The Toolkit alone, is worth the price of admission, as it takes you through the entire process of creating a project from scratch and getting it right. For many of us, his approach will be different and well worth incorporating into your own method.

Real world examples

For every new idea advanced in the book, Dunnett supports it with inspiring and instructive examples drawn from his own extensive portfolio of urban design landscape projects.

Key examples include the aforementioned Pictorial Meadows work, where neglected wasteland or urban space is transformed into prolifically blooming wildflower meadows; London’s Olympic Park of perennial meadows and swales initially created for the 2012 Olympics; the Barbican culture complex in London, a strong representation of Dunnett’s latest work to create highly sustainable modular plantings in a Brutalist urban site in the heart of London.

Of course, best practices start at home. Dunnett takes us through the making of his own home garden in Yorkshire which shows how the essential principles of his overall approach can also successfully be scaled down to a residential-sized garden.

Nigel Dunnett’s front walk – complete with rain garden to capture run-off

Essential reading

There is a lot to love in The Essential Guide with as much value for newbies as for designers seeking to broaden their frontiers.  I’ll be interested to see how these very international ideas percolate over time– and how they influence prevailing styles in Europe or in North America vs. China.

I also like how Nigel Dunnett takes the time to tell his own story up front and how he came to his passion for plants and wild spaces. It makes the entire experience so much more relatable when you get to know him first.

I don’t necessarily identify with all the same design aesthetics but neither did I get the sense that was expected.  The reality is that each of us will find their own balance between all the variables, but it’s vital to open up your sense of what’s possible.

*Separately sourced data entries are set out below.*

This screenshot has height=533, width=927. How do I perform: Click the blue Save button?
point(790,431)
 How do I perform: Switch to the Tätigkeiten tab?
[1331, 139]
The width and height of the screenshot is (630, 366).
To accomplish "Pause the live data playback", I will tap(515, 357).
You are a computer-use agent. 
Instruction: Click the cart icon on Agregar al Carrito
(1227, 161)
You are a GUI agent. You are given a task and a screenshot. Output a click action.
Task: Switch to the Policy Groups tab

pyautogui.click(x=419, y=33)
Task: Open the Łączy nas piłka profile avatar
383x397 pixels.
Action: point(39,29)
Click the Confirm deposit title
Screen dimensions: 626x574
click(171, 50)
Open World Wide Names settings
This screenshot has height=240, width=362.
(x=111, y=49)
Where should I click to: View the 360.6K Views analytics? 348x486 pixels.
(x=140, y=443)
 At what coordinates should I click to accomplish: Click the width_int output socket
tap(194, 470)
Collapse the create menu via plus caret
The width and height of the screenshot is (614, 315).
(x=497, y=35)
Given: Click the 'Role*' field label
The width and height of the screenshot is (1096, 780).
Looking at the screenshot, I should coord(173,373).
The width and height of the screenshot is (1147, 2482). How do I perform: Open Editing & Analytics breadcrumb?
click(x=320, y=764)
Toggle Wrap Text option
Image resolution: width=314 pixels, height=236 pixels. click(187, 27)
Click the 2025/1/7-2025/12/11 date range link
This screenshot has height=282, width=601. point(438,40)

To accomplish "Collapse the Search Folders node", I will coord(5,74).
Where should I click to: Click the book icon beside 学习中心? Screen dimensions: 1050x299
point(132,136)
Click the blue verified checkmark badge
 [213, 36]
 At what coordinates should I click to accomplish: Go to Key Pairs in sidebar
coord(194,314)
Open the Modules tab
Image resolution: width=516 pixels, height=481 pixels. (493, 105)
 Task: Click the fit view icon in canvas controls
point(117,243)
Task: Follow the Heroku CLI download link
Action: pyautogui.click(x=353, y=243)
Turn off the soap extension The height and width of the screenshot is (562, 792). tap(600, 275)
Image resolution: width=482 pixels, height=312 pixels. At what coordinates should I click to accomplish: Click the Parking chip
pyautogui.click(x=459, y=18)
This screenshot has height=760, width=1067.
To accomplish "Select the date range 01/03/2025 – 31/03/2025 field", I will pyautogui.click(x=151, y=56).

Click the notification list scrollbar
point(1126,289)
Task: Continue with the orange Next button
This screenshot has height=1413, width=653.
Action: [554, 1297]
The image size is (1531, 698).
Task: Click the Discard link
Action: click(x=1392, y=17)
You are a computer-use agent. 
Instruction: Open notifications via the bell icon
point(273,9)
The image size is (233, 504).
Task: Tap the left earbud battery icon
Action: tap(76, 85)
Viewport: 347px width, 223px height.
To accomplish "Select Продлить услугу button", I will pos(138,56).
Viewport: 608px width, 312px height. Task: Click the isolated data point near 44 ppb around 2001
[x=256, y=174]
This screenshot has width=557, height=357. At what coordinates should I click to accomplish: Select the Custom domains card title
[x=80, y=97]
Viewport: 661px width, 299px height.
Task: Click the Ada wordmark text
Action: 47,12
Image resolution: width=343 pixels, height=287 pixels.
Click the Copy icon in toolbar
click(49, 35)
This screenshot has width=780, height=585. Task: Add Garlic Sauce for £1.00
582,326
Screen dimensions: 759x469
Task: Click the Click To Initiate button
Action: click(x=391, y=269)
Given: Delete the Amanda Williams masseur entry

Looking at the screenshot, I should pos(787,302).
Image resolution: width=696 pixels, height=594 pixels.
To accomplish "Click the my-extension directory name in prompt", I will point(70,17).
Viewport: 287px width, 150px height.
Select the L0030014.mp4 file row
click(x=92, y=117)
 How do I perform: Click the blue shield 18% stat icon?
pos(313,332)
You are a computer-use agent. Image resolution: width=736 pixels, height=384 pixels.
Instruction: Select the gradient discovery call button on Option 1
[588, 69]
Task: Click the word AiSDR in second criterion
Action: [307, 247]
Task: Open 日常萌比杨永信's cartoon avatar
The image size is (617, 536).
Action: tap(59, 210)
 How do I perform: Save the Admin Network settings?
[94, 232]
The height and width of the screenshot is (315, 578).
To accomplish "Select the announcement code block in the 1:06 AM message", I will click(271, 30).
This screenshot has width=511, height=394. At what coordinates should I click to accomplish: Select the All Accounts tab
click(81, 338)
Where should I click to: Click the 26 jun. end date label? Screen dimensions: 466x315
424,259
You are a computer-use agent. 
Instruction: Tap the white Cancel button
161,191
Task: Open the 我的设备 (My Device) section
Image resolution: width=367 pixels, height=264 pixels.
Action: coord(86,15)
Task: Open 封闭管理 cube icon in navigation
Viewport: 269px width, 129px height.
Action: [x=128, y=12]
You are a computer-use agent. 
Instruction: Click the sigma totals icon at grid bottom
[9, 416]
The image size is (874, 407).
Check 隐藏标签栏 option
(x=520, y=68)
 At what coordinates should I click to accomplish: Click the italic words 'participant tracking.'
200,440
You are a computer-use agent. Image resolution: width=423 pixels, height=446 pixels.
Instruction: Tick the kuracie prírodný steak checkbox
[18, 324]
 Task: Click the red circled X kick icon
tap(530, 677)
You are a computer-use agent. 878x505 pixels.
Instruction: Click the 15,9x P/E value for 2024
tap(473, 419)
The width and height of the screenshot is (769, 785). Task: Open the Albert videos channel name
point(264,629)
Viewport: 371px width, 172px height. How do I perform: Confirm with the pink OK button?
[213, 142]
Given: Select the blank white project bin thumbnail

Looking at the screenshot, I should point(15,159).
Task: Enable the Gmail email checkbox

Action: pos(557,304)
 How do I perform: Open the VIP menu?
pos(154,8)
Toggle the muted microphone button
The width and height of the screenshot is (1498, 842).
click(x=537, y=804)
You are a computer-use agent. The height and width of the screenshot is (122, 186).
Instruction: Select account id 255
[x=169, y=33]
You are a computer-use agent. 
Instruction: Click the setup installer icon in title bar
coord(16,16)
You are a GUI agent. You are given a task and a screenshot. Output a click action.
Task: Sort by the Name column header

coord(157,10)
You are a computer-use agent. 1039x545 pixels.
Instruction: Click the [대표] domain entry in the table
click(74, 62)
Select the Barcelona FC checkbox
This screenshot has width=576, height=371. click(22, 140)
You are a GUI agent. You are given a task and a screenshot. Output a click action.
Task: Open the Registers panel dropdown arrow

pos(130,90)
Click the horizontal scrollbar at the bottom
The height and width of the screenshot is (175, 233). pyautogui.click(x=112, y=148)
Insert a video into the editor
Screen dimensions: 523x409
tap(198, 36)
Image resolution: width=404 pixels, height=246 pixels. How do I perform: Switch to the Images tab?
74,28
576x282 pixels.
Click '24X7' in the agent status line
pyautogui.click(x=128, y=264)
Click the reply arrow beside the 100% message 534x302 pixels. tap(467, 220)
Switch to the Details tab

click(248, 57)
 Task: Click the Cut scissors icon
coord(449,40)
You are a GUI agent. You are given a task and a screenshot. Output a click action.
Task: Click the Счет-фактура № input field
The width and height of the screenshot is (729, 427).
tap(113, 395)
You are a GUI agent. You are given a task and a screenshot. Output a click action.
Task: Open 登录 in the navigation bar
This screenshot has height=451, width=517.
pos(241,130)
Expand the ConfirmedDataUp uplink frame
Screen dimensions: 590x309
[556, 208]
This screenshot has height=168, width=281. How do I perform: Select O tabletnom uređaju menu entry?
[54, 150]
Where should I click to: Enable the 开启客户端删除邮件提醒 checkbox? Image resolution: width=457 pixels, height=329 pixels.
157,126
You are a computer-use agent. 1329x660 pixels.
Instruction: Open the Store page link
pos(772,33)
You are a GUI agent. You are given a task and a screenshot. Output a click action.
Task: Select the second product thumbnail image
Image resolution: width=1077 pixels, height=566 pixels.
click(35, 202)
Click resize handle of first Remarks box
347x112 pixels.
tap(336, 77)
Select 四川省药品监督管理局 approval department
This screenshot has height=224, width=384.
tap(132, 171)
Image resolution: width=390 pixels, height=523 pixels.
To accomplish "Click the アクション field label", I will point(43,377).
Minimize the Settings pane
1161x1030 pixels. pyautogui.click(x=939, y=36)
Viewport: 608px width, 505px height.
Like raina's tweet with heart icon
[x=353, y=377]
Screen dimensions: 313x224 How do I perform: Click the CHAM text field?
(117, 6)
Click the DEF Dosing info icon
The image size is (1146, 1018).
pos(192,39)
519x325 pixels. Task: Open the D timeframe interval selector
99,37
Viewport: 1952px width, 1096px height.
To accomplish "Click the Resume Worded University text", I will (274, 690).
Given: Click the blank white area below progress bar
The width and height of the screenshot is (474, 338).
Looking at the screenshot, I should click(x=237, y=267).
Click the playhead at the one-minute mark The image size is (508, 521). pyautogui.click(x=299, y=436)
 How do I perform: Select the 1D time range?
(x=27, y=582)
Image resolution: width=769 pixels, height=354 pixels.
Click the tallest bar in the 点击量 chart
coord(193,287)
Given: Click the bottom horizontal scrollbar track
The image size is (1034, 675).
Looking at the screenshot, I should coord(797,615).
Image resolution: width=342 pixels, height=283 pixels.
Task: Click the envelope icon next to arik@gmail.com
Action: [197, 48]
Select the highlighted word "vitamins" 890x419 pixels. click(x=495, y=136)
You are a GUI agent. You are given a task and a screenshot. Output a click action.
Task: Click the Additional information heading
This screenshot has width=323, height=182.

For example, I will never be a colourist, more drawn to the implicit power of restraint and understatement.

Taking it home

Two years back, after the experience of helping to plant Piet Oudolf’s botanical garden in Delaware, I returned home to work on what was for me, a very different kind of landscape. A grass matrix in full sun, beach sand on a sloping hill up by our cabin.

We contoured the slopes first to handle the sometimes violent extremes of weather we get here, catching rainwater from our log cabin’s roof into buried pipes that feed into a long serpentine bioswale.

I framed the area with conifers (Picea omorika), stands of native Sumac (Rhus typhina, R. laciniata, and R. aromatica ‘Gro-Low’), River Birch (Betula nigra ‘Cully’) to connect the area with the forest beyond .

I went about the planting differently than usual, laying out the entire space by feel, mostly using coloured flags as placeholders until I sourced the plants. I experimented with methods and plant choices drawn from my experiences with Piet, Cassian Schmidt, and Roy Diblik. But at the same time, I chose to set out planting patterns and associations in a more fragmented way – creating mosaic clusters of perennials and grasses that repeated themselves in subtle variations throughout the space.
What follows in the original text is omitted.